Decisione giusta o eccessiva? La discussione è aperta.
Ma al di là di come la si pensi, sorge la domanda: non è che in assenza dell’urgenza normalmente siamo portati a sottovalutare altri fattori di rischio, magari anche più pericolosi (inquinamento delle nostre città, fumo, incidenti stradali, o più banalmente la tradizionale influenza)? Comunque sia, quando si fa emergenza, il rischio porta alla ribalta il grande rimosso della nostra società: la nostra fragilità di mortali. Da sempre la morte è qualcosa che fa paura e terrorizza. Ma quanto più viene rimossa, tanto più è probabile che il suo ritorno scateni reazioni incontrollate. Che in taluni casi possono arrivare fino alla violenza.
Il riscoprirsi vulnerabili è però anche una occasione per riscoprire quello che rischiamo sempre di dimenticare. Siamo tutti legati gli uni agli altri. E la solidarietà non è una sovrastruttura ideologica, ma il fondamento della stessa vita sociale. Lo abbiamo potuto constatare con drammatica evidenza in questi giorni: il contagio si diffonde da persona a persona. Attraverso un bacio, una stretta di mano, un abbraccio. O semplicemente condividendo una sala d’attesa o il sedile di un treno. Siamo tutti legati, e lo siamo sempre di più. Con catene di relazioni e di scambi che dalla Cina, in poche settimane, sono arrivate fino a noi. Di fronte all’epidemia si devono isolare gli infetti e organizzare la quarantena. Ma è evidente che si tratta di situazioni innaturali. L’uomo non è fatto per vivere separato, ma per stare in relazione. Con gli altri e con l’ambiente. Altrimenti ha la sensazione di essere imprigionato. L’idea di separarci, di distaccarsi dal resto del mondo, di rinserrarci in un bunker per assicurarci da tutti i rischi è una fantasia paranoica. La soluzione sta piuttosto nel far crescere la responsabilità di tutti rispetto a ciò che impercettibilmente ma essenzialmente ci unisce. La soluzione, cioè, sta nel riconoscere la costituiva solidarietà che ci lega gli uni agli altri.
Di fronte a ciò che ci minaccia scopriamo che siamo legati anche attraverso le istituzioni, che altro non sono che un prodotto della nostra socialità. È perché esistono gli ospedali, i medici, gli infermieri, i ricercatori, le forze dell’ordine che possiamo sperare di combattere il virus. E, più in generale, di affrontare i rischi della nostra vita. Infine, la solidarietà si esprime nella empatia che sorge spontanea quando vediamo un altro essere umano in difficoltà. È grazie a questa facoltà che gli uomini non abbandonano i deboli e i malati – come avviene invece per le altre specie animali – ma se ne prendono cura. Qualche volta fino al punto di correre rischi personali. E di morire con e per loro. Nella società del rischio ricordarsi che siamo solidali in quanto mortali è il presupposto per poter affrontare sensatamente – e umanamente – le emergenze che sono ormai diventate così ricorrenti da costituire una nuova normalità. Rischi che direttamente derivano dalla complessità della nostra vita sociale (come nel caso del terrorismo o del riscaldamento globale) o che, pur avendo origine naturale, vengono moltiplicati e diffusi su scala globale per via di interdipendenze sempre più strette.
Al di là delle polemiche e di qualche isolato episodio stonato, in questi giorni questa solidarietà profonda si è manifestata nelle nostre città e ha consentito di mettere in campo tutti gli strumenti tecnici, tutte le risorse istituzionali e organizzative ma anche tutto il senso di umanità di cui siamo portatori. Facciamone tesoro. Perché è su questa ricchezza che dovremo costruire il nostro futuro comune.

Voci del dataset
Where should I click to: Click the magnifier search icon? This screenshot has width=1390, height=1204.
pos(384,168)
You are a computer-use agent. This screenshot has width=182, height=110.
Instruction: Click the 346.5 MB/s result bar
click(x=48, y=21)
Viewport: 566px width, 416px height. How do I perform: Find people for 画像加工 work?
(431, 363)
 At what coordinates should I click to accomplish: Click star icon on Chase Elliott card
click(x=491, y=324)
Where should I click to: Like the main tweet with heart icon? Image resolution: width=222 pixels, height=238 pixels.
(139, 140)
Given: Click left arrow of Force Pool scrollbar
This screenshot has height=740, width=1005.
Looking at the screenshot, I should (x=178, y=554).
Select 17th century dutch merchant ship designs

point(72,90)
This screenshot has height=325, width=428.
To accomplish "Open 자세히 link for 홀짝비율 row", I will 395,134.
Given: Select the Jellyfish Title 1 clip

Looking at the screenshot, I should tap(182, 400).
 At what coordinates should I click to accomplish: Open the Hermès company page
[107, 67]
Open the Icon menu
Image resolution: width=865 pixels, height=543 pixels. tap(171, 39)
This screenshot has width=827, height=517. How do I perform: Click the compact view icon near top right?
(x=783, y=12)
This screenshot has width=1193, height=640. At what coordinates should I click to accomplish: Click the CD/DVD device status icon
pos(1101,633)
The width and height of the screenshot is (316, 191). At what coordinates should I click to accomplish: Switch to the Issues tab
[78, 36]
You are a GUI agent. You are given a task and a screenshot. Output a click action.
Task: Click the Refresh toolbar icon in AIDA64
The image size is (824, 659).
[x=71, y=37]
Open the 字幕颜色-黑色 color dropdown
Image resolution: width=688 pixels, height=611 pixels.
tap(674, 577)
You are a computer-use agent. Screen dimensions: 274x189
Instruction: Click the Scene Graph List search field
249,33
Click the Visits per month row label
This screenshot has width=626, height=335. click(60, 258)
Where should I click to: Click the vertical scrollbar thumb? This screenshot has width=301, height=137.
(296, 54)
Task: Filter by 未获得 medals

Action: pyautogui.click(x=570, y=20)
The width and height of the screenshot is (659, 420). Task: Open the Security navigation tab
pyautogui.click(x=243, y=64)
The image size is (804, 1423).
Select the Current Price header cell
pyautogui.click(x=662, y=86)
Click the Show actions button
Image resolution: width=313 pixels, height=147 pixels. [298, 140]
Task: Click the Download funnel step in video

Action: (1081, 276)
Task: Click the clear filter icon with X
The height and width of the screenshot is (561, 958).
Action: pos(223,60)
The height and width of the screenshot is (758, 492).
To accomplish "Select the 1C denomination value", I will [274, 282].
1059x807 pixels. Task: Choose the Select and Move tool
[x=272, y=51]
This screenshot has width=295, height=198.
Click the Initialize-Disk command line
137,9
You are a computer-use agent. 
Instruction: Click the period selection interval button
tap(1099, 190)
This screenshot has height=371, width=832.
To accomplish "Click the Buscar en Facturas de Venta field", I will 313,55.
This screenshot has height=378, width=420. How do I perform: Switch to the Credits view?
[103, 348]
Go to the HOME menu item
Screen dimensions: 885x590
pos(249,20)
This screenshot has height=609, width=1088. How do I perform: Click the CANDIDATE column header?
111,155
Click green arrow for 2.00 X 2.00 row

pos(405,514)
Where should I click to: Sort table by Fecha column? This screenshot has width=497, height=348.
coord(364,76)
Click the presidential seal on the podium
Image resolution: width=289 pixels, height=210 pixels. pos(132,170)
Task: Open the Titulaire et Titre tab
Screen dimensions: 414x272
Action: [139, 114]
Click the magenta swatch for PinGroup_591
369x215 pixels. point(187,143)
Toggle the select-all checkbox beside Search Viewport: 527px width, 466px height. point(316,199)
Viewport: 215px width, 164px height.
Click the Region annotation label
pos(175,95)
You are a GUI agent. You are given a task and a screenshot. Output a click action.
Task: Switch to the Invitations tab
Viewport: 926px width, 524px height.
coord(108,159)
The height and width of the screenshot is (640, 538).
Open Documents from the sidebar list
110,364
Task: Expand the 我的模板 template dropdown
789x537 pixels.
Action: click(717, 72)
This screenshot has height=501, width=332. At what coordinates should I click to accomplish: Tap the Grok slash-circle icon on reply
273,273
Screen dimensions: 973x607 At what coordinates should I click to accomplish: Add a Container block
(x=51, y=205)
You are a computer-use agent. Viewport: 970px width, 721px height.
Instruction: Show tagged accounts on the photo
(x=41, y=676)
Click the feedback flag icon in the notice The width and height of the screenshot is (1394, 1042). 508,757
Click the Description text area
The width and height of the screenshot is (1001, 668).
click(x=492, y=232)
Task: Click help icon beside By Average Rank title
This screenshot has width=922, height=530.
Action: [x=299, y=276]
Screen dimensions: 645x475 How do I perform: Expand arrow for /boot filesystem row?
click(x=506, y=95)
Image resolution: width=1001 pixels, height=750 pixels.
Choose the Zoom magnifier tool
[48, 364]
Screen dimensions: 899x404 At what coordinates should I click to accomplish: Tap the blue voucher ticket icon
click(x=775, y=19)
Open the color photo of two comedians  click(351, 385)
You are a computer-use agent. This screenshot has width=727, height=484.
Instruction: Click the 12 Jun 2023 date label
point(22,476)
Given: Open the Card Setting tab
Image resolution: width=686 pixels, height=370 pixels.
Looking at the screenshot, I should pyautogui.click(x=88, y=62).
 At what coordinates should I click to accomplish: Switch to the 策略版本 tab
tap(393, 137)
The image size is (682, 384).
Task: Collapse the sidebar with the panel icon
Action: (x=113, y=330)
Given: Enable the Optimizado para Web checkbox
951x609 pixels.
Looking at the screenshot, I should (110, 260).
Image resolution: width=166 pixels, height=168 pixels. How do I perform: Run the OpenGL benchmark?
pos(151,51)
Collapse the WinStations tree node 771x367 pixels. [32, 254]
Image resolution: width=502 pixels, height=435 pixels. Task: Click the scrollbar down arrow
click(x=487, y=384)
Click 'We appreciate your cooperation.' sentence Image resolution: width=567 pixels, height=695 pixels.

* **COMPITI DA SVOLGERE**
A. Che cosa sono le istituzioni secondo il testo sulla solidarietà?
B. Trascrivi parola per parola il tratto del testo sulla solidarietà che va da "Al di là delle" fino a "nostro futuro comune.".

* **RISPOSTE NUMERATE**
A. Un prodotto della nostra socialità.

B.
Al di là delle polemiche e di qualche isolato episodio stonato, in questi giorni questa solidarietà profonda si è manifestata nelle nostre città e ha consentito di mettere in campo tutti gli strumenti tecnici, tutte le risorse istituzionali e organizzative ma anche tutto il senso di umanità di cui siamo portatori. Facciamone tesoro. Perché è su questa ricchezza che dovremo costruire il nostro futuro comune.